DATA FOR THIS TASK ::
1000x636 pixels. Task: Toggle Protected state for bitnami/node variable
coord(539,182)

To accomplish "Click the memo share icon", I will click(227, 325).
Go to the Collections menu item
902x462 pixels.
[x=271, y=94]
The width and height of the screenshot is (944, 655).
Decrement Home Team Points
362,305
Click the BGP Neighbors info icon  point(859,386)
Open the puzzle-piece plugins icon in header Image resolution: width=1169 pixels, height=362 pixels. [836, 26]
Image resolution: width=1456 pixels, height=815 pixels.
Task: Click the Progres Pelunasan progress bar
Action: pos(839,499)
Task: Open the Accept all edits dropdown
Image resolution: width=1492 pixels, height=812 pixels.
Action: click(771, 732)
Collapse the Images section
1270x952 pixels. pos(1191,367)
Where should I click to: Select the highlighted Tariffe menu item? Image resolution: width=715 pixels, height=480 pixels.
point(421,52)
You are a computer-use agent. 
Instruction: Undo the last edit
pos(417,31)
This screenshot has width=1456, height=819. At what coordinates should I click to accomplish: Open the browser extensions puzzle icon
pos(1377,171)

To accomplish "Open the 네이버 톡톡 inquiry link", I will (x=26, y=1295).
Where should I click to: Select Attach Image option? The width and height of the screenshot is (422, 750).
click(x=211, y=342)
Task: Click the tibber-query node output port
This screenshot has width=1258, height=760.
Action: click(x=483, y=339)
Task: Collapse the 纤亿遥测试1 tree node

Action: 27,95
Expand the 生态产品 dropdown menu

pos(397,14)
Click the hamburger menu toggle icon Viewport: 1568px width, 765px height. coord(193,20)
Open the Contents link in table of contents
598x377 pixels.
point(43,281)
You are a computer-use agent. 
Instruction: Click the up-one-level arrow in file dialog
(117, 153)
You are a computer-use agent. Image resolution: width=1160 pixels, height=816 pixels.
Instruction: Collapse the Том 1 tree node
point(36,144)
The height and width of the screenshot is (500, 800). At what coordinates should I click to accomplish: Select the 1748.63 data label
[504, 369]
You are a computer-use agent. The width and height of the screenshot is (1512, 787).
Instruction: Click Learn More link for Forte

WRITTEN EXERCISE ::
Could you quote the entire listing above, reproducing every line without any change?

RESULT FOR THIS TASK ::
1000x636 pixels. Task: Toggle Protected state for bitnami/node variable
coord(539,182)

To accomplish "Click the memo share icon", I will click(227, 325).
Go to the Collections menu item
902x462 pixels.
[x=271, y=94]
The width and height of the screenshot is (944, 655).
Decrement Home Team Points
362,305
Click the BGP Neighbors info icon  point(859,386)
Open the puzzle-piece plugins icon in header Image resolution: width=1169 pixels, height=362 pixels. [836, 26]
Image resolution: width=1456 pixels, height=815 pixels.
Task: Click the Progres Pelunasan progress bar
Action: pos(839,499)
Task: Open the Accept all edits dropdown
Image resolution: width=1492 pixels, height=812 pixels.
Action: click(771, 732)
Collapse the Images section
1270x952 pixels. pos(1191,367)
Where should I click to: Select the highlighted Tariffe menu item? Image resolution: width=715 pixels, height=480 pixels.
point(421,52)
You are a computer-use agent. 
Instruction: Undo the last edit
pos(417,31)
This screenshot has width=1456, height=819. At what coordinates should I click to accomplish: Open the browser extensions puzzle icon
pos(1377,171)

To accomplish "Open the 네이버 톡톡 inquiry link", I will (x=26, y=1295).
Where should I click to: Select Attach Image option? The width and height of the screenshot is (422, 750).
click(x=211, y=342)
Task: Click the tibber-query node output port
This screenshot has width=1258, height=760.
Action: click(x=483, y=339)
Task: Collapse the 纤亿遥测试1 tree node

Action: 27,95
Expand the 生态产品 dropdown menu

pos(397,14)
Click the hamburger menu toggle icon Viewport: 1568px width, 765px height. coord(193,20)
Open the Contents link in table of contents
598x377 pixels.
point(43,281)
You are a computer-use agent. 
Instruction: Click the up-one-level arrow in file dialog
(117, 153)
You are a computer-use agent. Image resolution: width=1160 pixels, height=816 pixels.
Instruction: Collapse the Том 1 tree node
point(36,144)
The height and width of the screenshot is (500, 800). At what coordinates should I click to accomplish: Select the 1748.63 data label
[504, 369]
You are a computer-use agent. The width and height of the screenshot is (1512, 787).
Instruction: Click Learn More link for Forte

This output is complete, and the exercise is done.